### Task statement
Go through the data and copy every line exactly, but not the images.

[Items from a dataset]
%%
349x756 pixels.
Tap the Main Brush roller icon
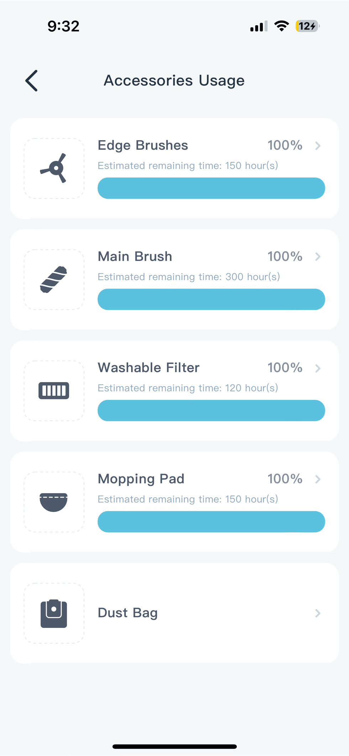point(54,280)
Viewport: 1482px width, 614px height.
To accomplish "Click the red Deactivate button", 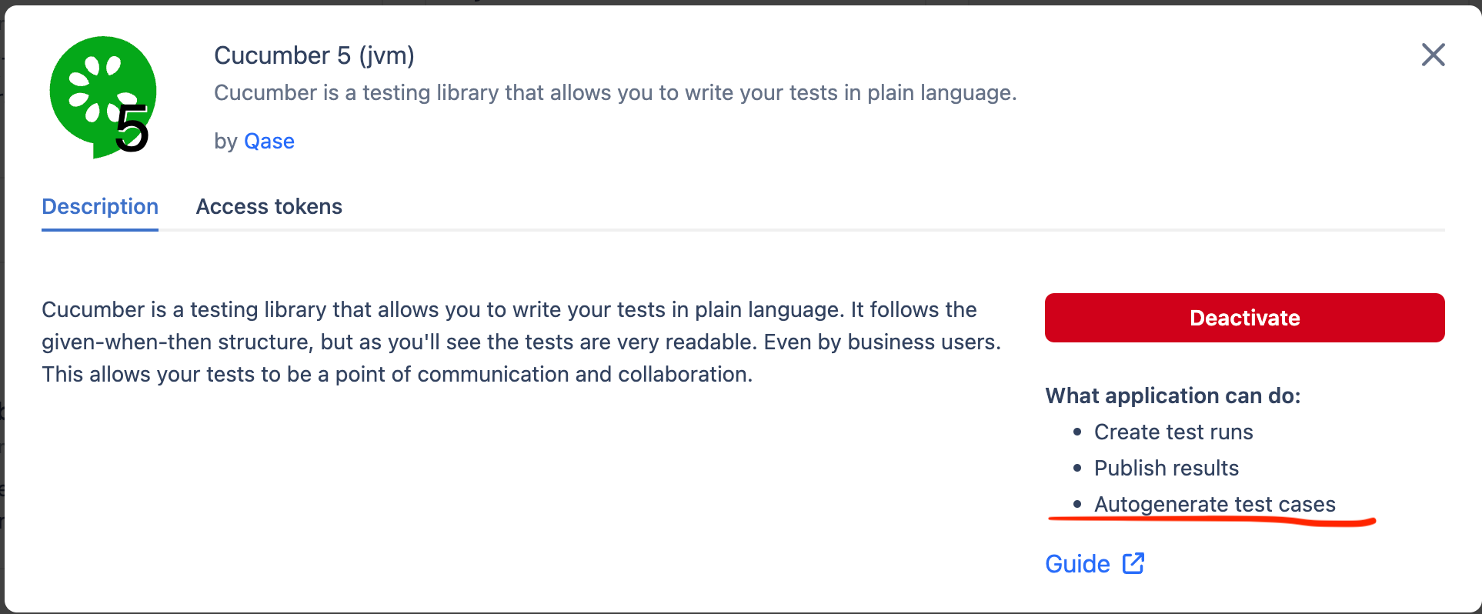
%%
### Task response
349x756 pixels.
Tap the Main Brush roller icon
point(54,280)
Viewport: 1482px width, 614px height.
To accomplish "Click the red Deactivate button", 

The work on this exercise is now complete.